## Assignment
Copy, please, the line with "Select the 12:30 PM departure radio button" and each line that follows it through the end of the data below, exactly as given and without pictures.

___ Data shown ___

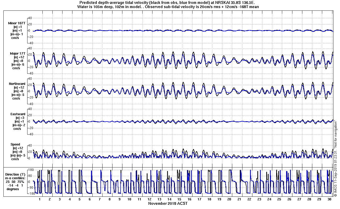Image resolution: width=340 pixels, height=209 pixels.
Task: Select day 21 on the time axis
Action: coord(239,199)
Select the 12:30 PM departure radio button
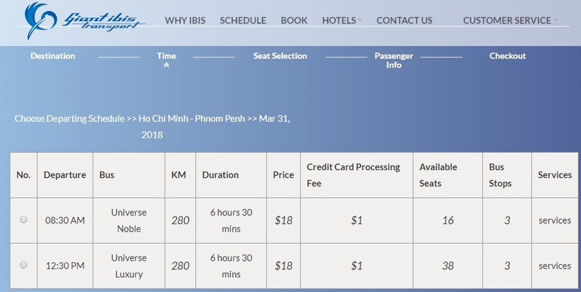The width and height of the screenshot is (581, 292). (x=23, y=265)
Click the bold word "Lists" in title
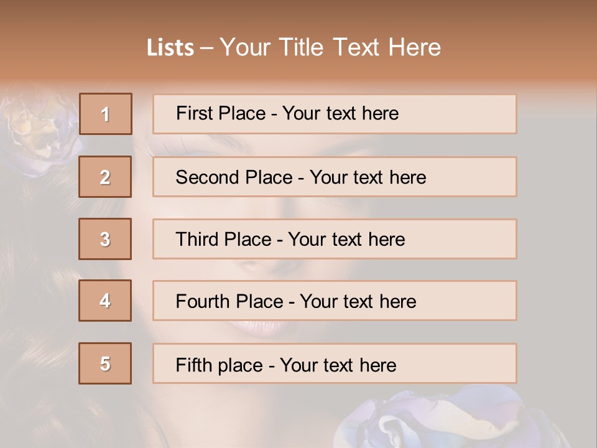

___

## Result
Select the 12:30 PM departure radio button
The width and height of the screenshot is (581, 292). (x=23, y=265)
Click the bold word "Lists" in title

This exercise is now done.